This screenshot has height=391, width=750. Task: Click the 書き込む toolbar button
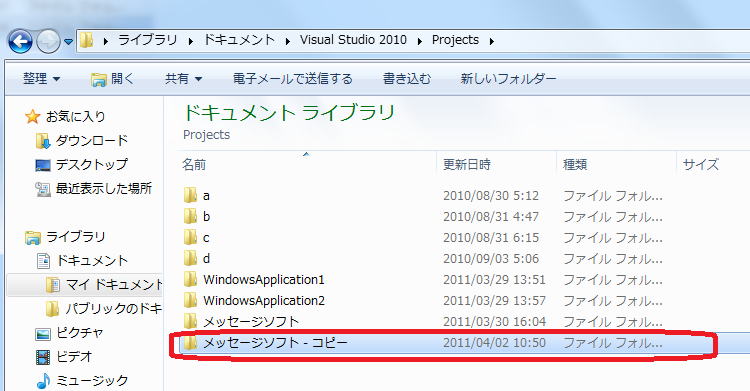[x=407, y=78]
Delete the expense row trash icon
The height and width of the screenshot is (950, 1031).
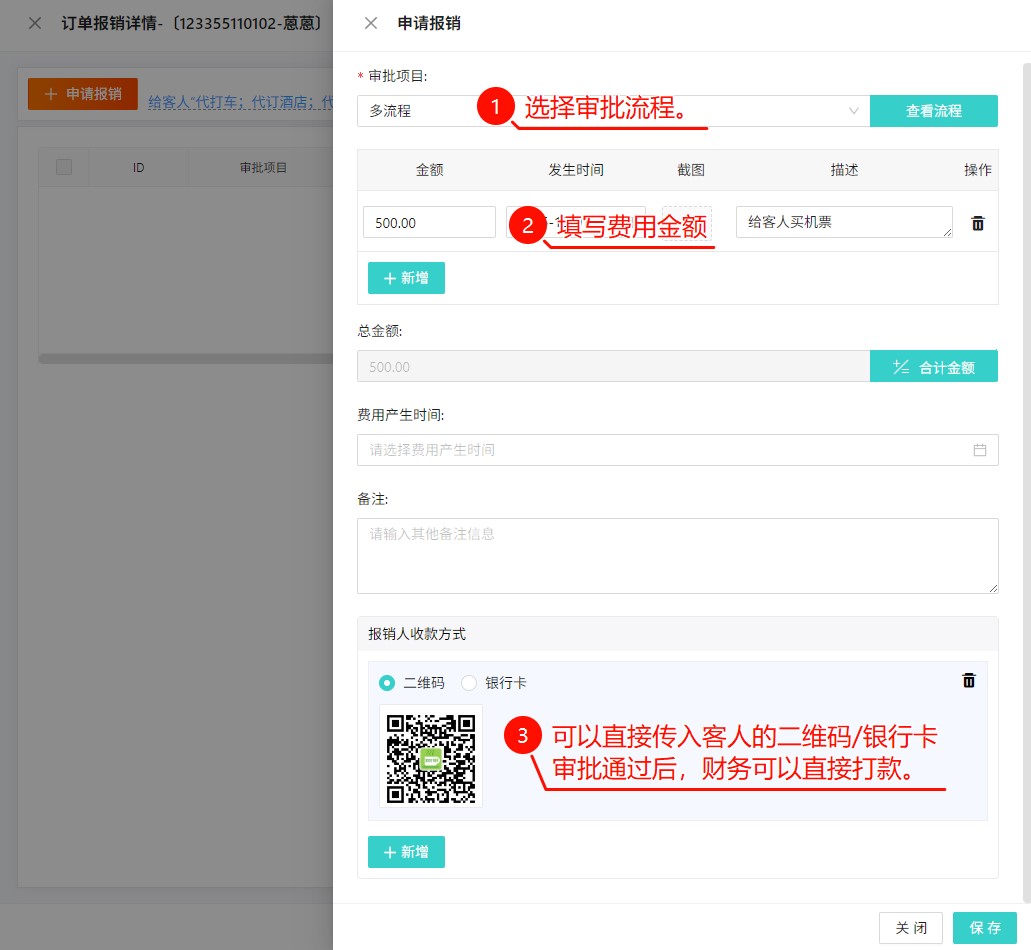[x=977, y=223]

══════

*Your goal*
Every line from the one with "The height and" through the end of the records is to be reproduced exactly, and the pictures are to be left out.

*Answer to the problem*
The height and width of the screenshot is (950, 1031).
[x=977, y=223]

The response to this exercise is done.